Methodology: How OppIntell Tracks the 2026 Mayor Field

OppIntell's automated candidate-intelligence platform aggregates data from 54 states, 5,800 FEC registrants, and 19,376 state-level filers. The 20 Democratic mayor candidates are a subset of the 25,176 total tracked candidates. Each profile is scored for source richness: the 4,064 well-sourced candidates have five or more claims, while the 4,000 thinly-sourced have none. The platform does not invent data; it surfaces what is publicly available and flags gaps.

For mayor races, OppIntell prioritizes local sources that may not appear in national databases. The platform's value lies in making these disparate records comparable across candidates, parties, and states. Campaigns that engage with OppIntell can see how their profile stacks up against the field and what research narratives opponents could construct. The 2026 cycle is early, but the data already reveals patterns that will shape paid media, earned media, and debate prep.

Preparing for the Research Narrative

Every candidate in the 2026 Democratic mayor field should expect their public record to be turned into a research narrative. The pattern is predictable: opponents will highlight inconsistencies, amplify negative associations, and exploit gaps. Campaigns that understand their own source posture can preempt attacks by releasing documents, correcting errors, or framing their biography proactively. OppIntell's platform provides the comparative context needed to see oneself as opponents see you.

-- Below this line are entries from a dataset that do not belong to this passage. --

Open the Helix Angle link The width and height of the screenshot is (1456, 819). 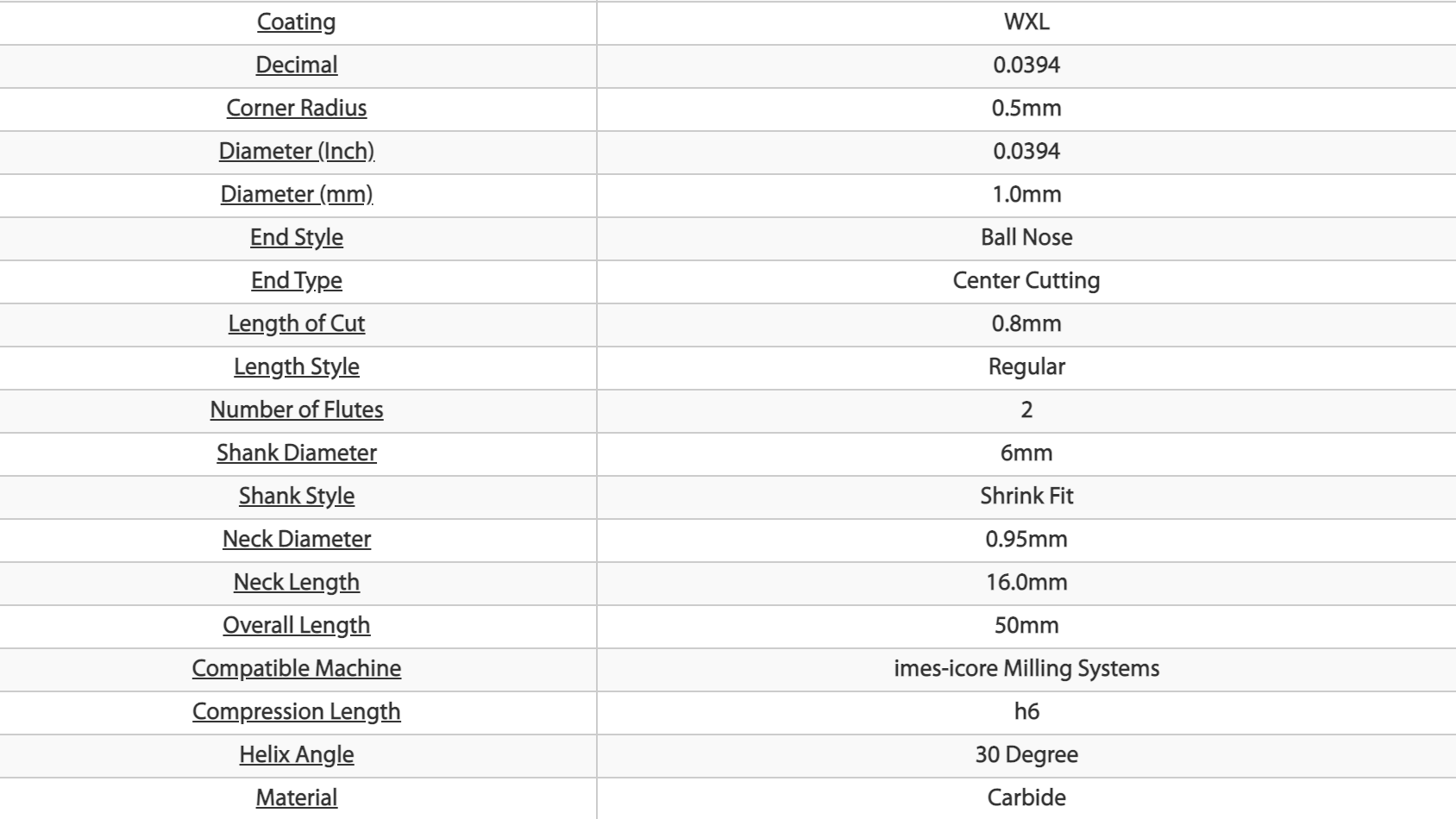[x=296, y=755]
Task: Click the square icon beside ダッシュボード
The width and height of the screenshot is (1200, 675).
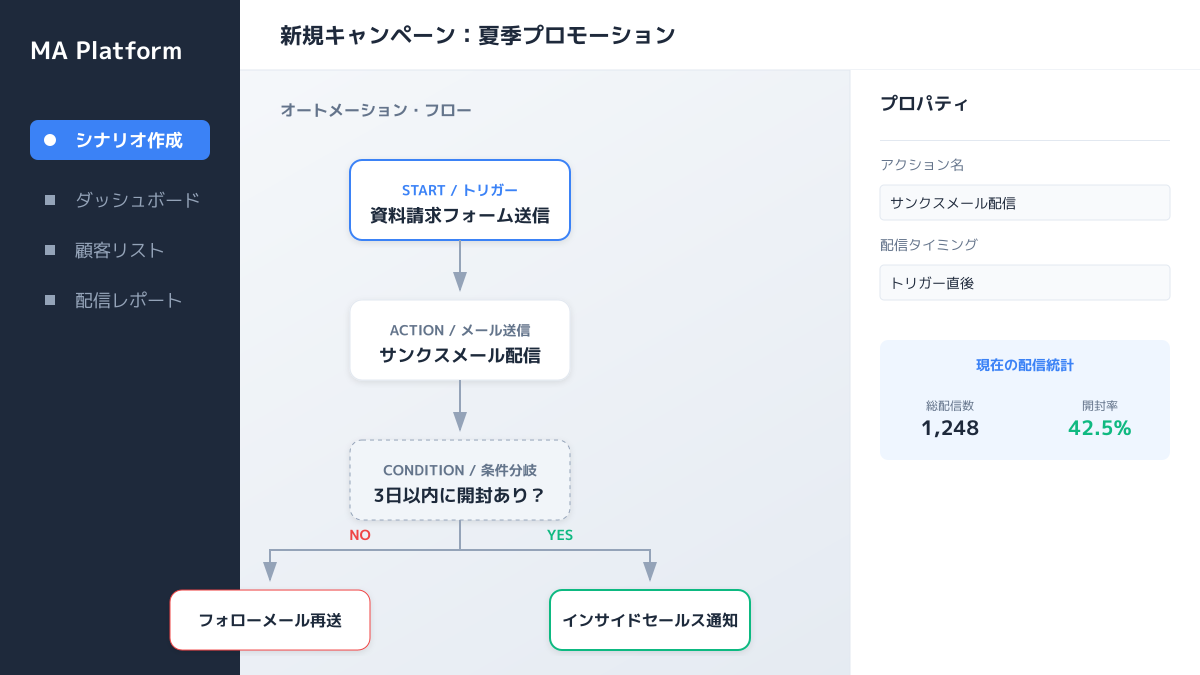Action: coord(50,200)
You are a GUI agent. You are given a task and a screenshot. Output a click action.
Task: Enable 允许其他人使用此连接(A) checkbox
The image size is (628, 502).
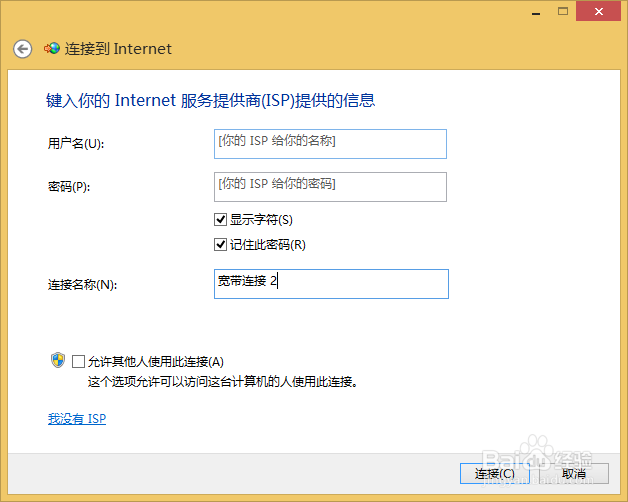[78, 361]
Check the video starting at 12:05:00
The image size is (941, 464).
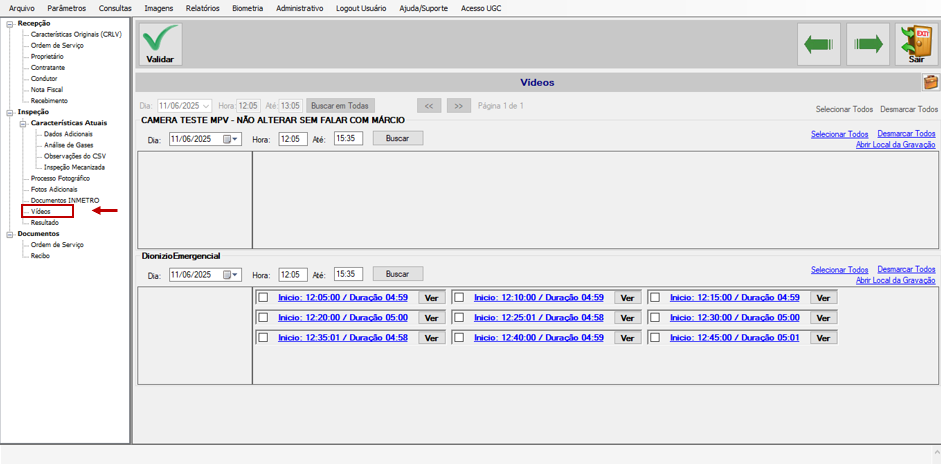point(263,297)
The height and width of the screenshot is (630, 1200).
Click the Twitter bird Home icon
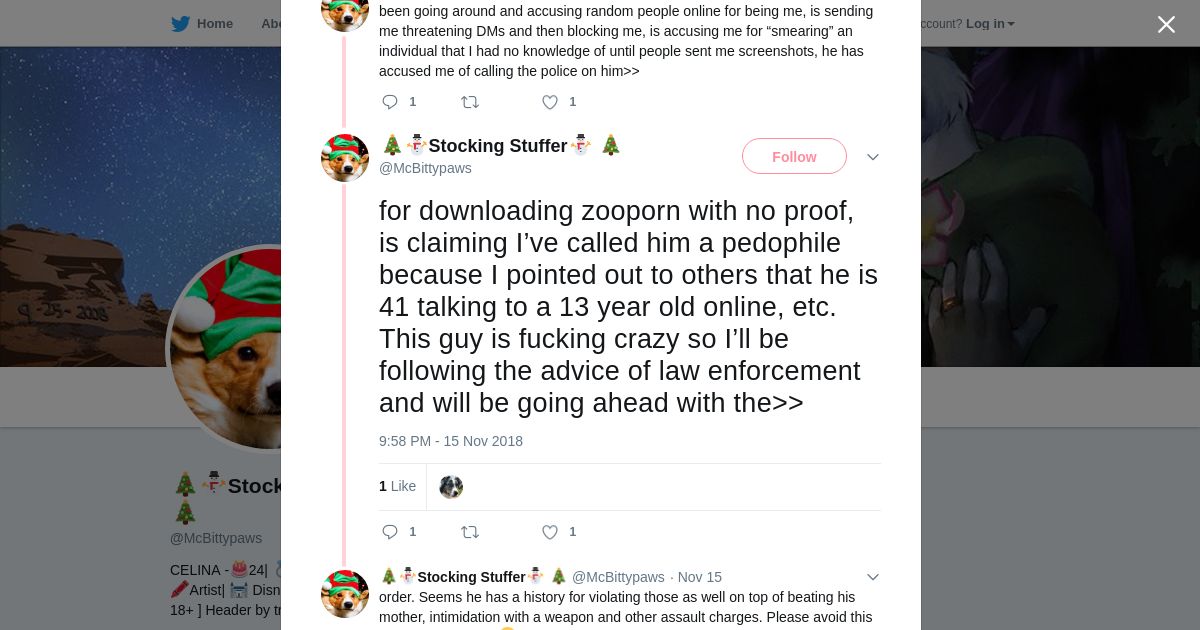click(181, 24)
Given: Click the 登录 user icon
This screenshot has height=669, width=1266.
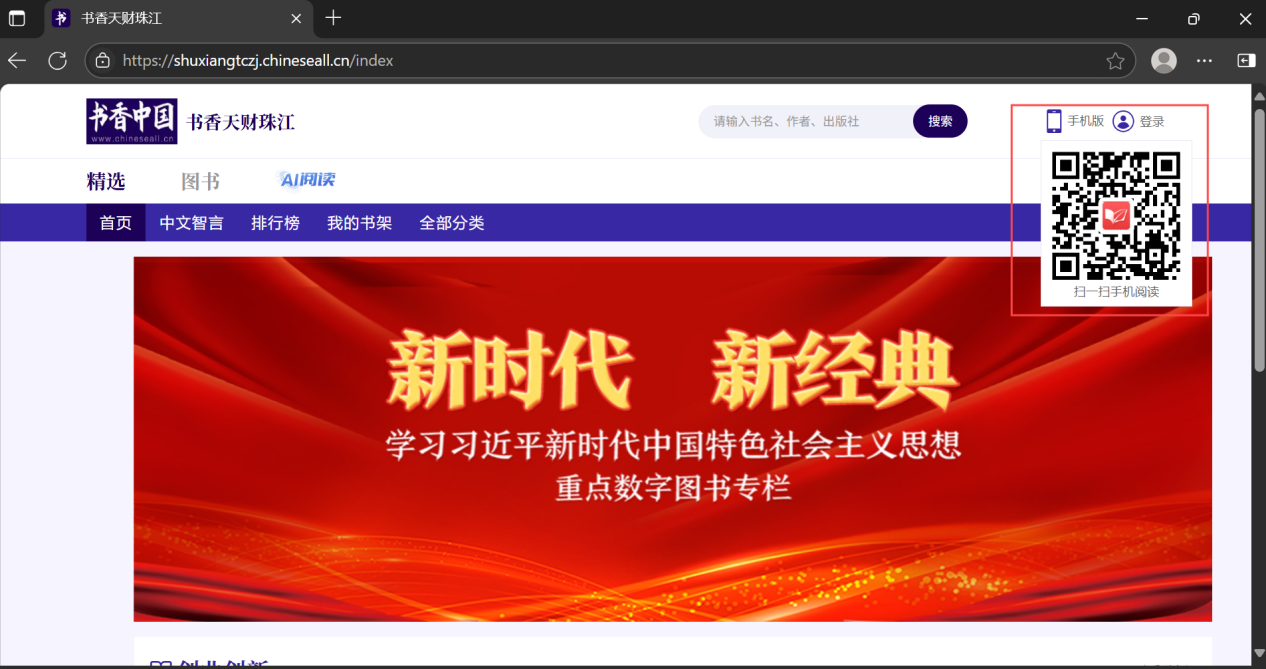Looking at the screenshot, I should click(1123, 121).
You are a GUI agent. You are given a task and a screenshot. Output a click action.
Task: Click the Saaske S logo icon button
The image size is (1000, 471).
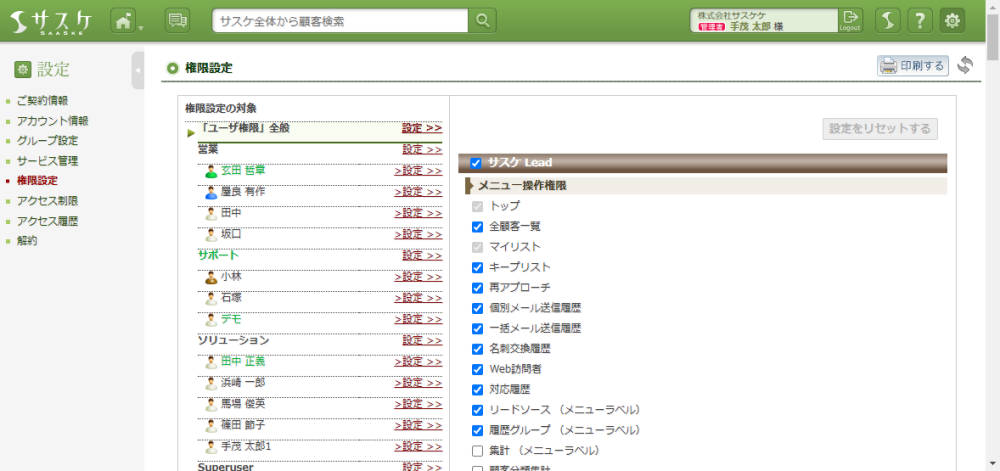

The 20-candidate universe is small enough for deep dives but large enough for meaningful comparisons. Researchers would look for the weakest link: the candidate with the most contradictions, the thinnest public record, or the most controversial donors. Campaigns that invest in source-readiness now may avoid being the subject of the first negative ad of the cycle.

Questions Campaigns Ask

How many Democratic mayor candidates are running in 2026?

OppIntell tracks 20 Democratic mayor candidates across one state for the 2026 cycle, part of a broader universe of 25,176 candidates across 54 states.

What public records do opponent researchers examine for mayor candidates?

Researchers examine campaign finance filings, voting records, donor networks, social media archives, local news coverage, property records, and business registrations. OppIntell aggregates these from FEC and state-level sources.

How can mayor candidates prepare for opposition research?

Candidates should ensure their public records are complete and accurate, proactively release policy papers, maintain a Wikipedia page, and monitor their source posture on platforms like OppIntell to see how opponents may frame their record.

What is the source-readiness gap for 2026 candidates?

Nationally, 4,000 candidates have zero source-backed claims, and mayor candidates are often underrepresented in cross-platform verification. This gap creates vulnerability to speculative attacks.

How does OppIntell track mayor races differently from federal races?

OppIntell prioritizes local sources like county clerk records and state-level campaign finance databases, since many mayor candidates file only at the state level rather than with the FEC.